The key to control is not just controlling the blood sugar. Doctors now know we have to control blood pressure and cholesterol as well.
Not only must we control parameters, but we must control them even better than in non-diabetic patients. This means that a blood pressure reading of 140/85 may be acceptable in a non-diabetic patient, but the goal in a diabetic is 130/80 or lower.
The same is true of cholesterol. Diabetics and people with heart disease need to keep the bad cholesterol (LDL cholesterol) level below 70 as opposed to the non-diabetic level of 100.

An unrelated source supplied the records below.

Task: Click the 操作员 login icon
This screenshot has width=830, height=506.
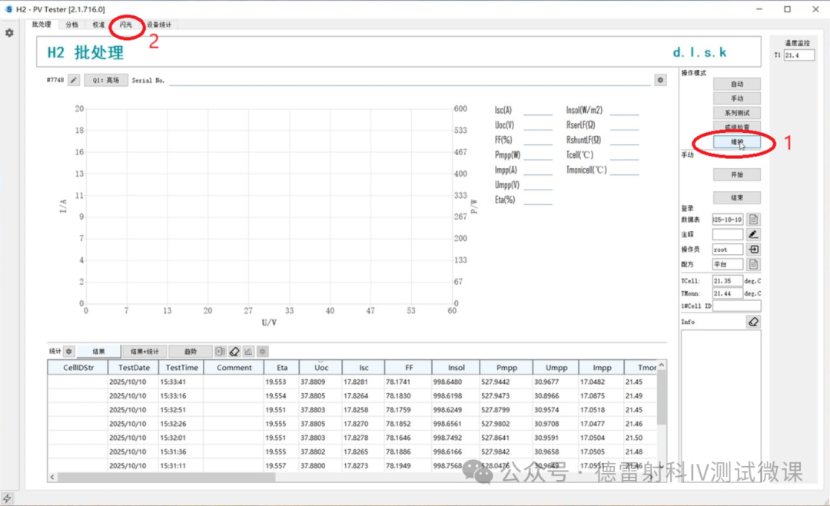Action: coord(754,250)
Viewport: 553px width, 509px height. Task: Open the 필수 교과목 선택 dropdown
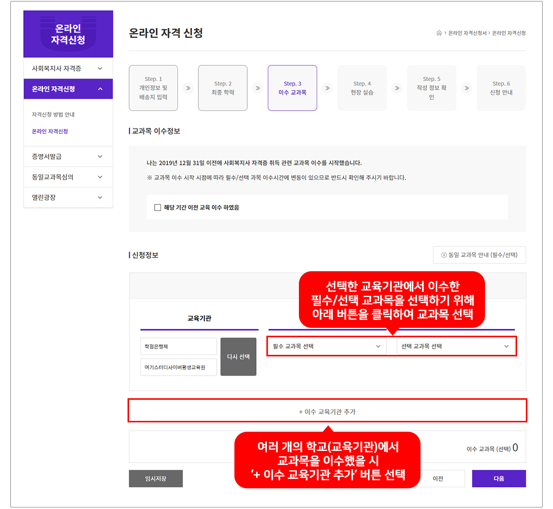tap(326, 346)
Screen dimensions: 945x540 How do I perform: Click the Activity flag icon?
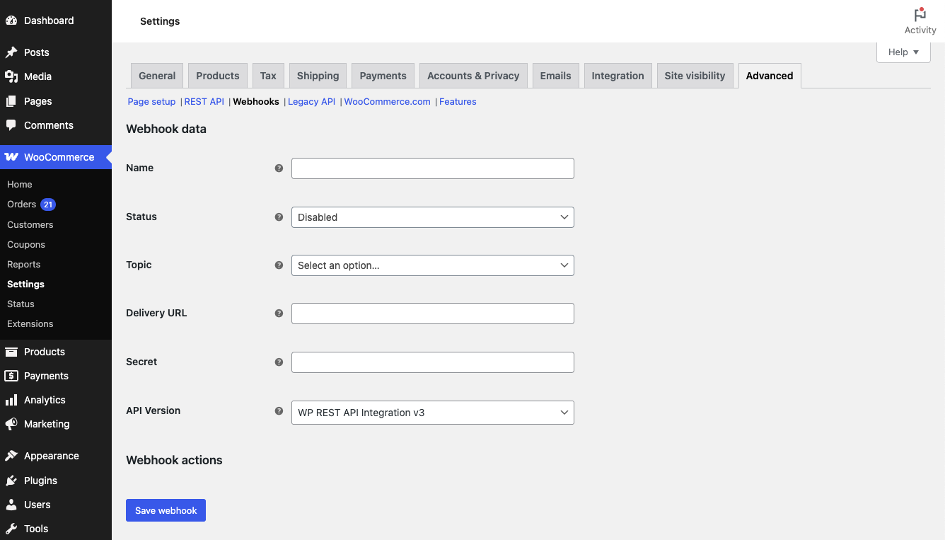(919, 14)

Another test that physicians now monitor in diabetics is urine micro-albumin. This measures the presence of protein in the urine, and if high, indicates that the kidney has been affected by diabetes. If excess micro-albumin is present, a blood pressure medicine called an ace inhibitor has been found to protect kidney health.
Finally, and probably most important, is control of lifestyle. Anything that adds to the risk of heart disease or vascular disease adds to the risk in a diabetic. Diabetics cannot smoke or drink alcohol to excess. And, of course, diabetics need to work toward ideal body weight. The incidence of diabetes is rising in this country partly because of the increase in obesity.
Diabetics tend to get very frustrated with the amount of medicine they have to take. As stated previously, most diabetics eventually are on one to three medications for their sugar, one to three medications for blood pressure and medication for their cholesterol. It is not unusual to be on seven or eight medications. Unfortunately, this is essential to decrease the risk of diabetic complications.
The good news about all of this is that we know if we maintain the above-mentioned control, a diabetic can feel better and expect nearly the same longevity and quality of life as non-diabetics. The key is control.
C. Nicholas Walz, M.D. is a doctor of Family Medicine at MCHA, serving the Montpelier office.